■ **SOURCE MATERIAL**
--- START ---

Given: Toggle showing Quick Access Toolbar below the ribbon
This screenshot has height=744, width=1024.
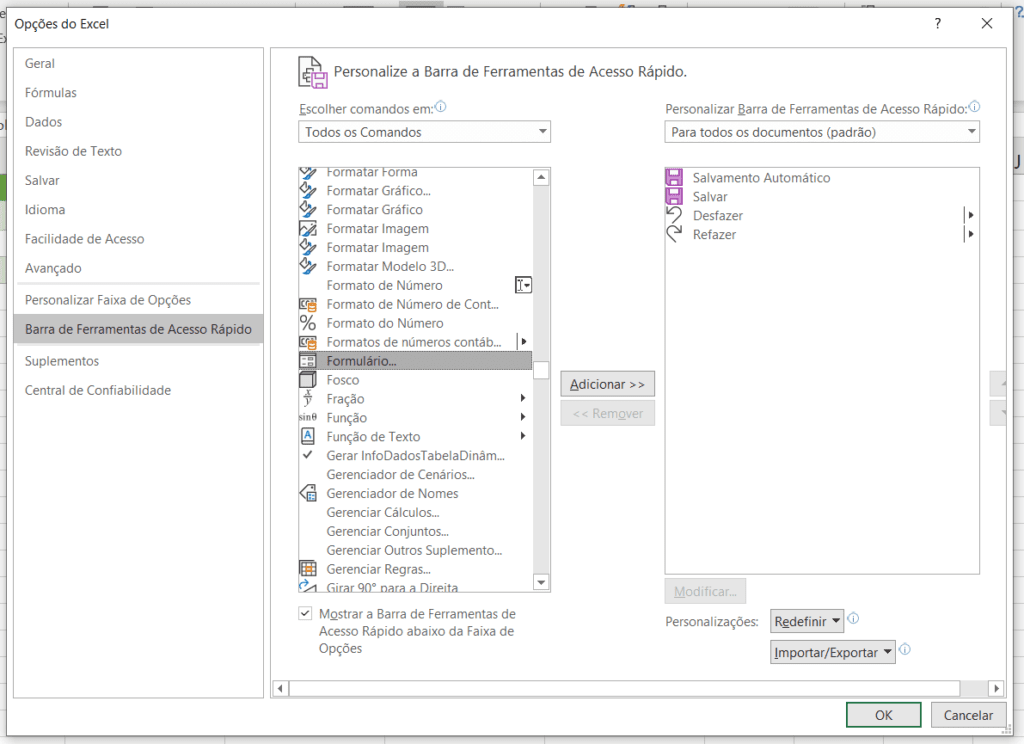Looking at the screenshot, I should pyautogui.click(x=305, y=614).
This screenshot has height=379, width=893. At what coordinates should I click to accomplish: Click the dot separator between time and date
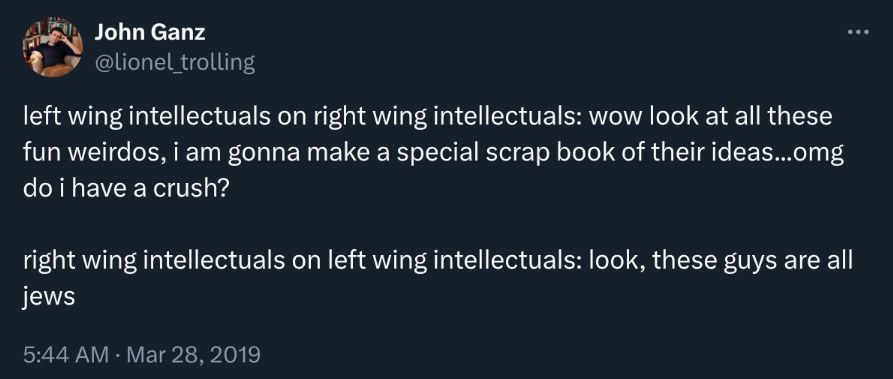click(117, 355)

--- END ---

■ **INSTRUCTIONS FOR THE TASK**
The lines from the one containing "This screenshot has height=379, width=893." to the end of the material must be output exactly, both ends included; no picture may appear.

■ **RESULT BELOW**
This screenshot has height=379, width=893. At what coordinates should I click to accomplish: Click the dot separator between time and date
click(117, 355)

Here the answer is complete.